MM: You are also interested in the study of Mormonism, and recently completed a dialogue book on this topic with Robert Millet of Brigham Young University. Can you tell us a little about this book, and what did you learn during this dialogue?

McDermott: This book (Claiming Christ: A Mormon and an Evangelical Debate Jesus [Brazos Press, September 2007]) grew out of two debates I had with BYU theologian Robert Millet at Roanoke College. Both debates drew large crowds of both Mormons and evangelicals, demonstrating the interest in both communities in how they differ on Jesus. After the second debate, we asked a publisher if he was interested in a much longer, more fleshed out book version of the debate.

The book includes chapters on authority and canon, Christ and the Trinity, Mormon claims that Jesus went to North America, the Book of Mormon, faith and works, what happens to non-Christians, and other matters. Bob Millet and I discuss how all of these subjects affect our views of Jesus.

Now to your question. Early on in my Evangelical life I was told that Mormonism is a cult with radically un-Christian beliefs. Chief among these, I was told, were the ideas that we are saved by our works and that Jesus is not God. Their focus, I thought, was on Joseph Smith rather than Jesus Christ.
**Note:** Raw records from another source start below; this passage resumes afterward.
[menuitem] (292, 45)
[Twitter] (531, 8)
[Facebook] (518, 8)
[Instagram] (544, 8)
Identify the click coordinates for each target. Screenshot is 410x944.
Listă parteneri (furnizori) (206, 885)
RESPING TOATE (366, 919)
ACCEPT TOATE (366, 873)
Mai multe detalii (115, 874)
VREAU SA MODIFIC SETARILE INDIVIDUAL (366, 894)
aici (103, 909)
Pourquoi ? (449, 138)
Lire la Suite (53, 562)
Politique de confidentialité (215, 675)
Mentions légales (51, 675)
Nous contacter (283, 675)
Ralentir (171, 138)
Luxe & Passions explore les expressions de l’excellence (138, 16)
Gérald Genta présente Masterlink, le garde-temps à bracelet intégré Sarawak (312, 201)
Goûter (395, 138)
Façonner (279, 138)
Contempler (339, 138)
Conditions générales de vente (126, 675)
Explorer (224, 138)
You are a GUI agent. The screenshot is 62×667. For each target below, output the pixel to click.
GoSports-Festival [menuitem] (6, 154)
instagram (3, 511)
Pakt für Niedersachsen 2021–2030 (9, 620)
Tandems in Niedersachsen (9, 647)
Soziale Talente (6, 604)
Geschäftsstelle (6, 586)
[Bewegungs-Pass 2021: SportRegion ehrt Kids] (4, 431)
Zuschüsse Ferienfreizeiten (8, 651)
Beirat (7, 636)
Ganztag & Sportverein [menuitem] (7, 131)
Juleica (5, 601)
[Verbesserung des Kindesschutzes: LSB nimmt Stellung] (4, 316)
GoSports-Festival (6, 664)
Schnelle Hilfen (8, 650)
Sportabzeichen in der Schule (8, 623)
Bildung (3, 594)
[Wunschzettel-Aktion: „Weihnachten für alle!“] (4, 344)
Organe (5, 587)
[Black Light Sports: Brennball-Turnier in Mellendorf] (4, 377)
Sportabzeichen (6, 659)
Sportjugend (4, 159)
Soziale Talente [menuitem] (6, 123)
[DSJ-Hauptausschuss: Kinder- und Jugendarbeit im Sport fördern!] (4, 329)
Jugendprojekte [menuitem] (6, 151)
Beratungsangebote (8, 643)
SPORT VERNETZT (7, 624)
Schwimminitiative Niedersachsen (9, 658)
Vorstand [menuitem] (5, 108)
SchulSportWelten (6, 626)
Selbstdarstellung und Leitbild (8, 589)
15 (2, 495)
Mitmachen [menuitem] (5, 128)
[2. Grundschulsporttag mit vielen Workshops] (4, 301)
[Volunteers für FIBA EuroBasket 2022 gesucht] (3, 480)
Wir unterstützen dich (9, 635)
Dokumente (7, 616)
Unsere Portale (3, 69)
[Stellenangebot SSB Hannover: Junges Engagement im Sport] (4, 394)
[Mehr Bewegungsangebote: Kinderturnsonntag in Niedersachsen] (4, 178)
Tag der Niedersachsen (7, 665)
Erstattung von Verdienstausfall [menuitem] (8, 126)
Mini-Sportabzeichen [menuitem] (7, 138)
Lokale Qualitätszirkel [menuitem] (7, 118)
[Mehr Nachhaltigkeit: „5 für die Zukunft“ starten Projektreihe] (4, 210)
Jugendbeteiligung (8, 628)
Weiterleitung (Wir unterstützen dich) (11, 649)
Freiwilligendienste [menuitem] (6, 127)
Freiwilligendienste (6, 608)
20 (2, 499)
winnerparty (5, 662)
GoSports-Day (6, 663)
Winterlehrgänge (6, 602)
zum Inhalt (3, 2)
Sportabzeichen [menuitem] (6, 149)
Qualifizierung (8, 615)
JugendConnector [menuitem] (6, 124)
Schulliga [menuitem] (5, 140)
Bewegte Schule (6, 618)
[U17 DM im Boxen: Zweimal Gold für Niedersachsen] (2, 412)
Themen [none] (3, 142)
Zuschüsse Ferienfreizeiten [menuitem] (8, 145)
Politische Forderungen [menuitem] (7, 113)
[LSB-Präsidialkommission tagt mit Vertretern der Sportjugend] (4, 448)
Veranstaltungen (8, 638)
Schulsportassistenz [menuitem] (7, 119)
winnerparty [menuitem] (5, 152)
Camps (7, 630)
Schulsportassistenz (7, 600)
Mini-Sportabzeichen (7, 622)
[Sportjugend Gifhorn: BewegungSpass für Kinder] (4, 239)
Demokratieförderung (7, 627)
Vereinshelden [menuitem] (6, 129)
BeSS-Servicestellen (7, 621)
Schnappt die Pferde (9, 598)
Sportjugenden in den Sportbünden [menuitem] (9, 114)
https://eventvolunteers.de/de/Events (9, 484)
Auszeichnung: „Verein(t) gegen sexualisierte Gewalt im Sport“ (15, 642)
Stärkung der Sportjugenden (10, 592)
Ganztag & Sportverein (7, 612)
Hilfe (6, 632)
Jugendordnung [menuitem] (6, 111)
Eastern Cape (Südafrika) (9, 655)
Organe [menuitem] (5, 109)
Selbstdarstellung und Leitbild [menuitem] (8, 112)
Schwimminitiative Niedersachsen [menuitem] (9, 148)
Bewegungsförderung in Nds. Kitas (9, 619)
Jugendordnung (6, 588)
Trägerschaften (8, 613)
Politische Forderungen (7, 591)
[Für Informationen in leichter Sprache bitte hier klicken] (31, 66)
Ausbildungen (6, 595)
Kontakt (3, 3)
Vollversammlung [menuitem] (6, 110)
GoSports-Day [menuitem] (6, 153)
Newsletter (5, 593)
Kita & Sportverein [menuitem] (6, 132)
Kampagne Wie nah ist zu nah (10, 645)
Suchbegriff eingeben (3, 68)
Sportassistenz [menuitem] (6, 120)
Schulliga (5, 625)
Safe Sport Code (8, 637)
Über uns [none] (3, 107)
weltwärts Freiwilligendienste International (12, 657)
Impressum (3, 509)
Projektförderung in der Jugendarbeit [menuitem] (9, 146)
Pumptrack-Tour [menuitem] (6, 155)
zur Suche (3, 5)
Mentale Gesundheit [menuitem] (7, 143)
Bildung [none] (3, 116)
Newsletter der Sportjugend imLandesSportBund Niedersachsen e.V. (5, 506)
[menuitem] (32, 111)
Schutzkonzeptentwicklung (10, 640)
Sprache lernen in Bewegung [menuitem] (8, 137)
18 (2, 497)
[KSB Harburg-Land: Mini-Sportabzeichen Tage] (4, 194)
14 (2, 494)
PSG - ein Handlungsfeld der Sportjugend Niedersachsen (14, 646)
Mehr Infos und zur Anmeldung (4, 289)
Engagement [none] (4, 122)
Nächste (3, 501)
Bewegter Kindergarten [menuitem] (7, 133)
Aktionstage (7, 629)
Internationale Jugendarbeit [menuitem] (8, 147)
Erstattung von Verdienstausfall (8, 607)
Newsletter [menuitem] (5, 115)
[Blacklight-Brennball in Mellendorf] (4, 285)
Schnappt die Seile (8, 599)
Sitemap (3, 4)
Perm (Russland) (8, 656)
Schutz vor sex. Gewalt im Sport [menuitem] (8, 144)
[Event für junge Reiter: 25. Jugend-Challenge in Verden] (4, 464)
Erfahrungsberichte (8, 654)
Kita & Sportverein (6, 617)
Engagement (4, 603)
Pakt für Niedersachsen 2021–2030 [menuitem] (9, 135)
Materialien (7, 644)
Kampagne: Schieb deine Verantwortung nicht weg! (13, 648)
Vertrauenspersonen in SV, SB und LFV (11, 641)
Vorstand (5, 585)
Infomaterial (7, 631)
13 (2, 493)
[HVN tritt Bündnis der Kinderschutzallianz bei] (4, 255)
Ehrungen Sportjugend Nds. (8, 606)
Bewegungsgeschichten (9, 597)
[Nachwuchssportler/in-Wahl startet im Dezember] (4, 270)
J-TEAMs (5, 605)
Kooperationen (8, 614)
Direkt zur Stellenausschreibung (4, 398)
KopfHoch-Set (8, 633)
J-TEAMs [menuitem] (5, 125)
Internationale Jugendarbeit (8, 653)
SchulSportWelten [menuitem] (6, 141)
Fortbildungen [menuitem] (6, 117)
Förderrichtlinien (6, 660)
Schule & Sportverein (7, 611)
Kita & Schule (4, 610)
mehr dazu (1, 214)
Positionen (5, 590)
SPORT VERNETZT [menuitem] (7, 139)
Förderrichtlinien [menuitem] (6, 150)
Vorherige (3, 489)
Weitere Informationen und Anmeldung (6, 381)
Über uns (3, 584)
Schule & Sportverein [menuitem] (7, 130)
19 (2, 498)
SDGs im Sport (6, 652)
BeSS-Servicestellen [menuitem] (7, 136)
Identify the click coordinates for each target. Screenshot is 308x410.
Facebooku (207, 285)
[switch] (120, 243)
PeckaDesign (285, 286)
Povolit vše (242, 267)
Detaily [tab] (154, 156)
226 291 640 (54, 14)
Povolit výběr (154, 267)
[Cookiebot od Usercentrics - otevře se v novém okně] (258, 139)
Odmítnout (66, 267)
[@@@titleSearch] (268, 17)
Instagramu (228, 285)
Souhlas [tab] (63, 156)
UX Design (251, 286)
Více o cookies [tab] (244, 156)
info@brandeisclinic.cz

Then, a number of years ago, I met Bob and a number of his colleagues at Brigham Young University. I learned from Bob’s books and our conversations that he and others have been bringing a new emphasis on grace to the LDS community. I also discovered that there was more emphasis on grace in the Book of Mormon and other parts of the LDS canon than I had imagined and that Mormons worship Jesus as a God. I saw a concentration on Jesus which I had previously thought to be absent.

But there are still serious problems. As I have tried to show in this book, there still are considerable doctrinal differences between not only Evangelicals and Mormons, but between Mormons and the general stream of orthodox Christianity. Throughout the book, I examine these problems in great detail. Bob, of course, disagrees with me on most of them. And that is what, we think, makes for a good book.

MM: Gerry, it has been a privilege to learn from your scholarship and to benefit from it in the shaping of my own theology and missiology of religions. Our Lausanne issue group is also richer due to your contributions. I look forward to your continued work.

[1] Smith, The Origins of Biblical Monotheism, 47.

[2] Smith, The Origins of Biblical Monotheism, 36.